### TASK PROMPT
Whatever the records hold, copy it exactly and completely.

-- EXERCISE DATA follows --

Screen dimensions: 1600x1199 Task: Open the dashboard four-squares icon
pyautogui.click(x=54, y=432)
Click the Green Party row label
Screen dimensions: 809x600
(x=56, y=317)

-- EXERCISE DATA concluded --

### SOLVED EXERCISE
Screen dimensions: 1600x1199 Task: Open the dashboard four-squares icon
pyautogui.click(x=54, y=432)
Click the Green Party row label
Screen dimensions: 809x600
(x=56, y=317)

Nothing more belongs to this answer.